By Larry and Adam Mogelonsky
If you’ve spoken to either of us in the past couple years, you know that we’re very bullish on the growth of wellness for hotels. Still in its nascent years is a growing body of scientific research to support the notion of uber-wellness in the form of lifespan extension. And this can have profound implications for hotels in terms of ‘customer lifetime value’ (CLV).
First, how we derived the term in the title:
- Escape velocity is used to describe the speed at which a rocket ship must attain in order to break through the pull of the Earth’s gravity to achieve orbit
- Renowned futurist Ray Kurzweil then coined ‘longevity escape velocity’ to describe the point in the future where medicine advances so much that people can escape the gravity of death itself
- Loyalty escape velocity is a play on Kurzweil’s principle in that as healthspans get elongated through a combination of advanced medicine and wellness practices, so too does the monetary value of your lifelong customers (provided you can keep them!)
Futurist forecasts aside, though, what can you do right now? That is, if this is a trend that will be proven and commonly accepted in the 2030s or 2040s, what can your hotel organization do today to prepare for this and possibly turn a buck in 2023?
First, know that the relentless march of scientific progress will most likely lead to numerous antiaging breakthroughs in the coming years and decades, and this will more significantly benefit the members of the current millennial and centennial generations as the recipients of this cumulative knowledge. We already see this taking effect insofar as the increasing number of young people who are vegan, vegetarian, don’t smoke cigarettes, drink less, regularly exercise, take longevity supplements, or engage in other life-extension activities.
If Gen X+Y are the most probable long-run beneficiaries of the longevity revolution, you must start cultivating their loyalty today before they cement their brand of choice.
This isn’t to exclude the boomers and Gen Xers from the discussion. They also have access to the same medical treatments, supplements, and instruction as their more youthful counterparts, in addition to a treasure chest of disposable income to throw at a well-marketed wellness resort, spa or any other longevity products you attempt to cross-sell.
So, what you can do in the here and now is to outline the entirety of the guest value chain then look for ways to enhance personalization, loyalty growth and vehicles for promoting your wellness vertical. Technology is a necessity for your teams to automate repetitive tasks to free up their time for better service delivery as well as to start imbuing predictive analytics to the total customer experience.

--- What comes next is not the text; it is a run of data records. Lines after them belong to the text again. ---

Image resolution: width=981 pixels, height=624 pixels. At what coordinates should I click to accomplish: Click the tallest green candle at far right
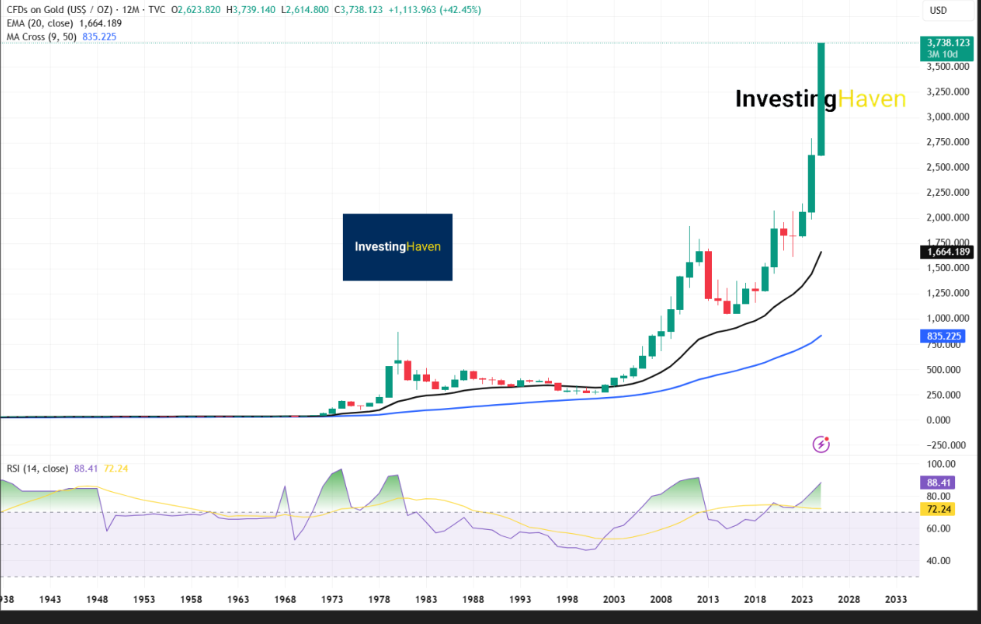pos(821,98)
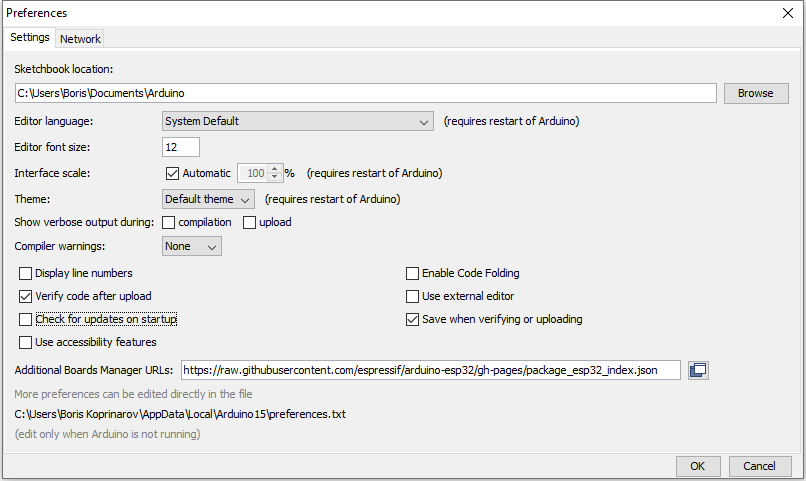Enable Display line numbers
Image resolution: width=806 pixels, height=481 pixels.
(x=25, y=273)
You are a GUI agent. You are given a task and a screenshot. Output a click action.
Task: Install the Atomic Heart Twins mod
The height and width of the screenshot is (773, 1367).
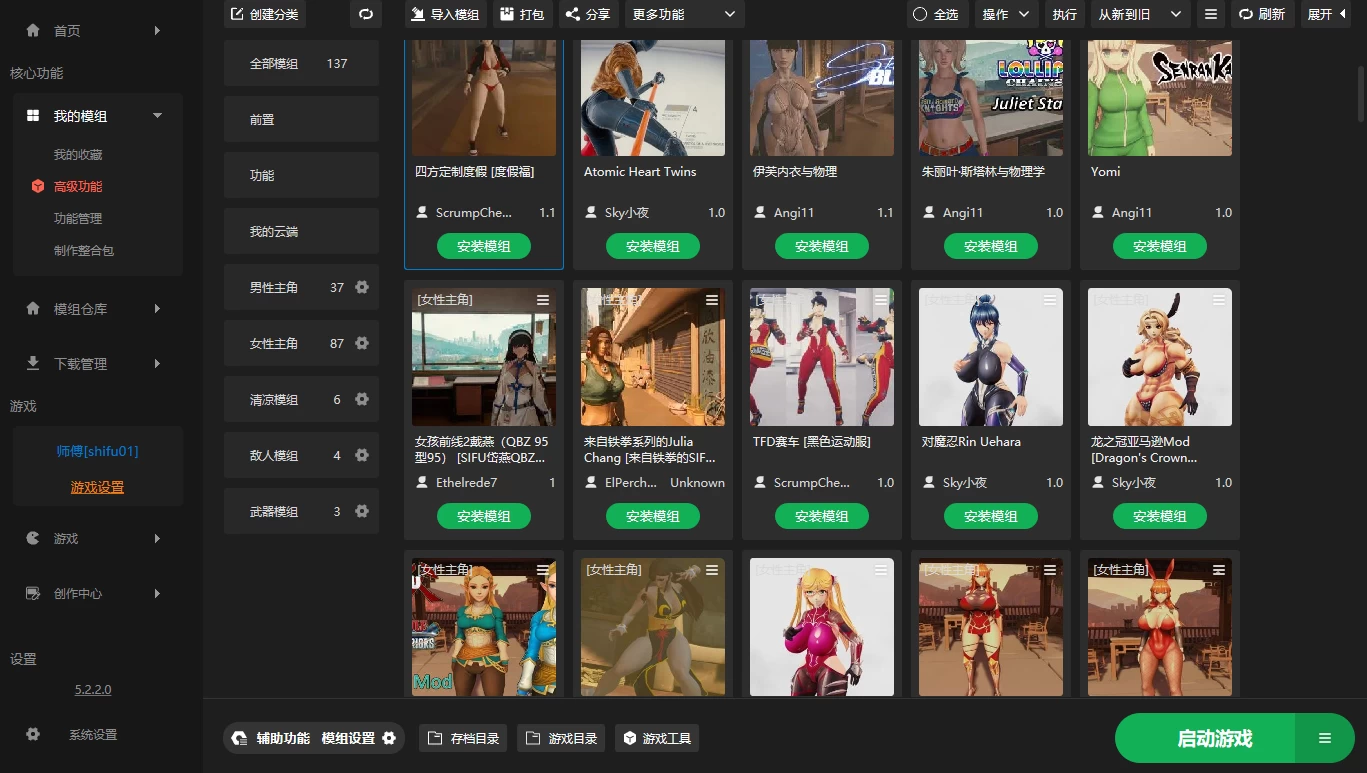pyautogui.click(x=653, y=246)
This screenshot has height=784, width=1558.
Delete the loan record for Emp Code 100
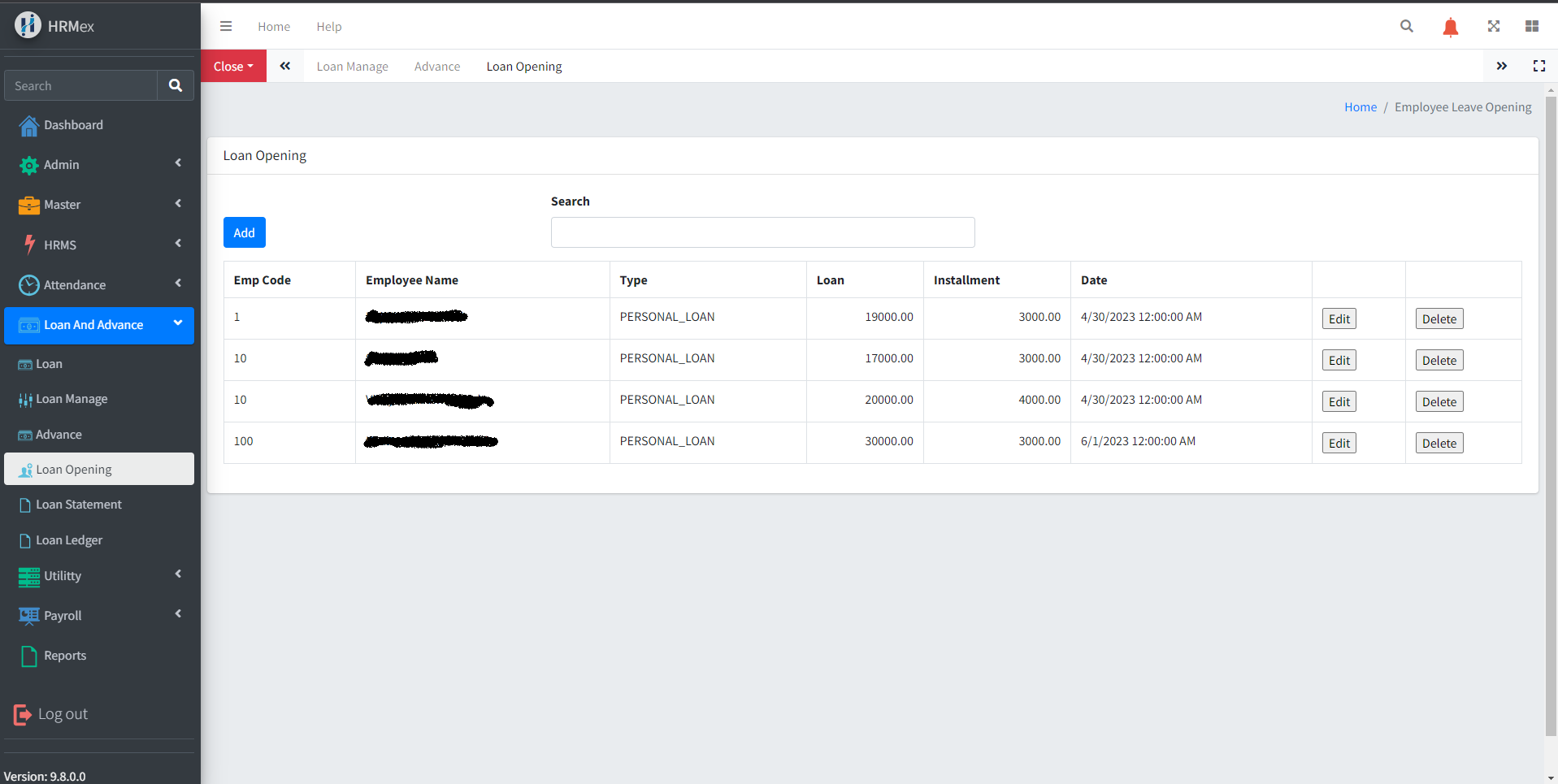[1439, 443]
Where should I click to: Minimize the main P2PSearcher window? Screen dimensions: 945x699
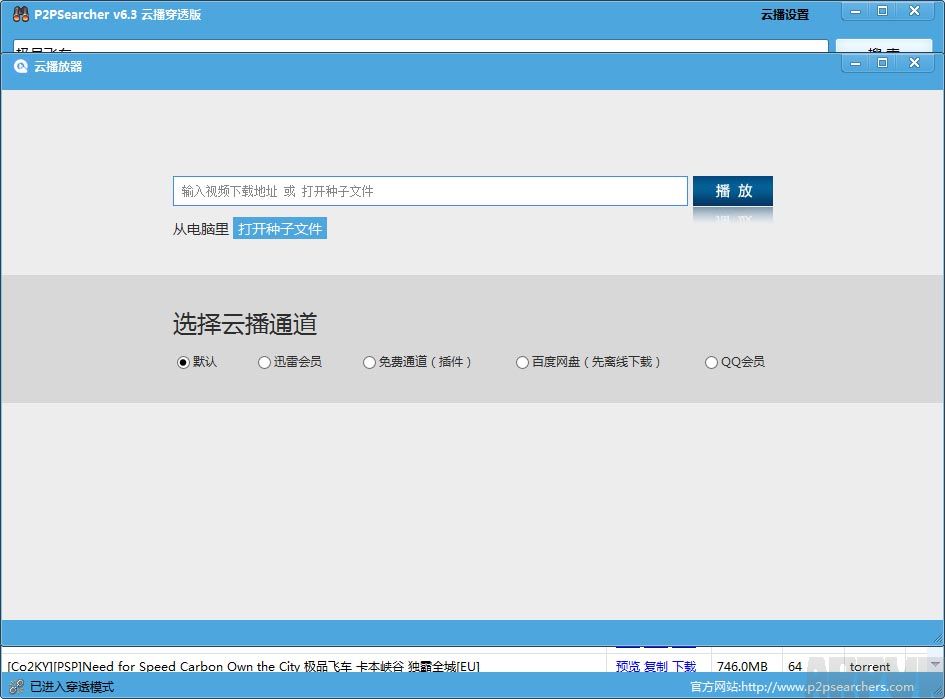(855, 10)
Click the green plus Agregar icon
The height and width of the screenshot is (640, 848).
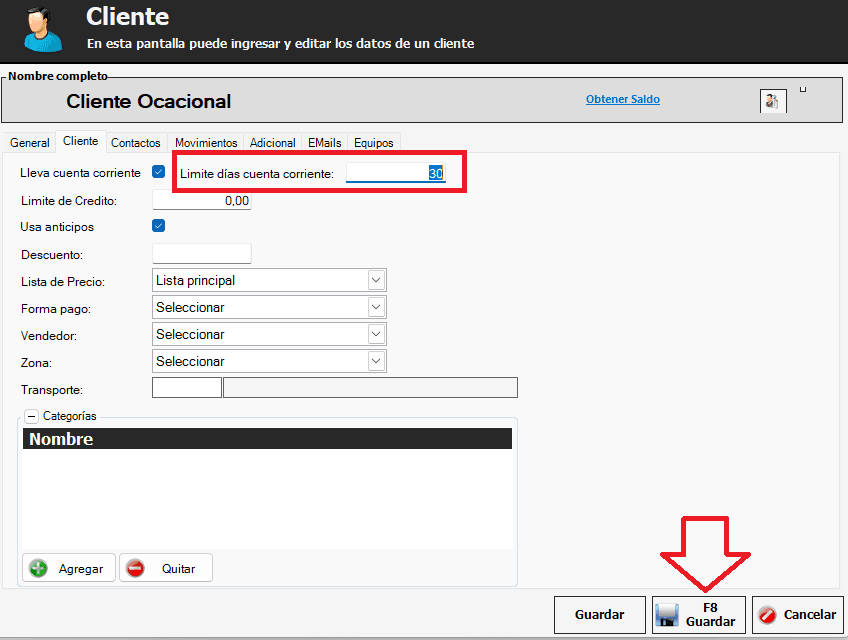(x=39, y=568)
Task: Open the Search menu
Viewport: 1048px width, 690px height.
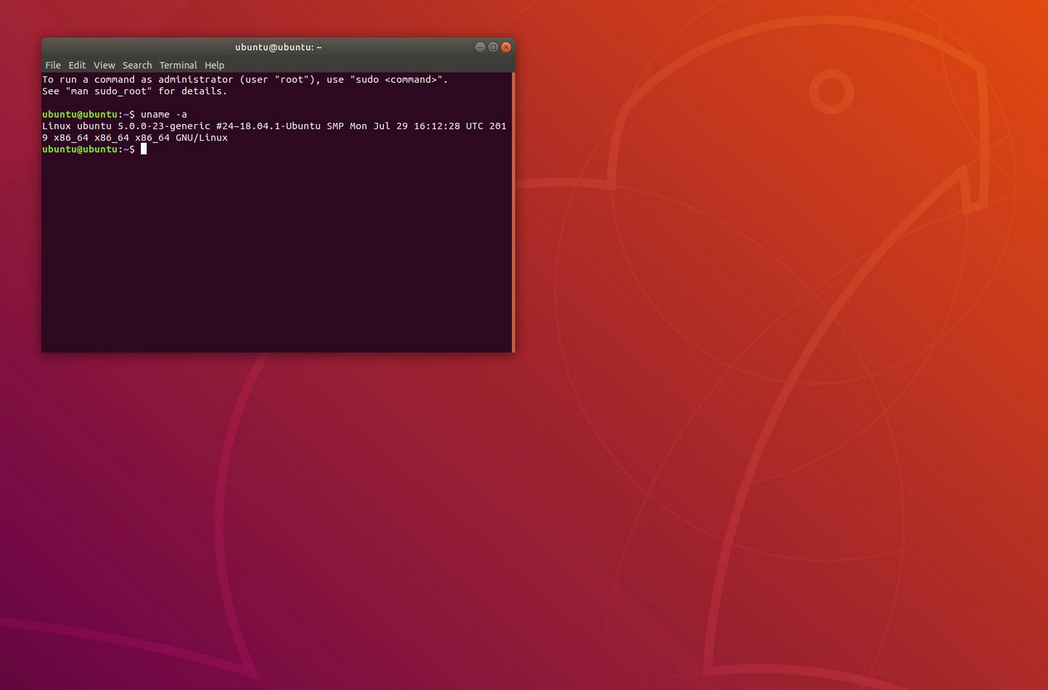Action: click(137, 65)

With the guest value chain mapped out, you can start looking at all the touchpoints to see where real-time software platforms can either enhance the relationship or at least give you more data to know your guests better for future interactions. Fill in or upgrade the gaps one by one or look for ways to consolidate your tech stack and data, both of which make it easier for future enhancements.
Above all, we stress with the concept of loyalty escape velocity that with the prospects of slower aging comes more travel options. It’s not exactly a direct relationship between augmenting average mortality and increases in CLV. Guests will be harder to impress because of their prolonged youthful attitudes, and you’re going to need to step up the level of service and relationship-building to stand apart as a memorable brand. And the time to start is now because, well, we aren’t getting any younger.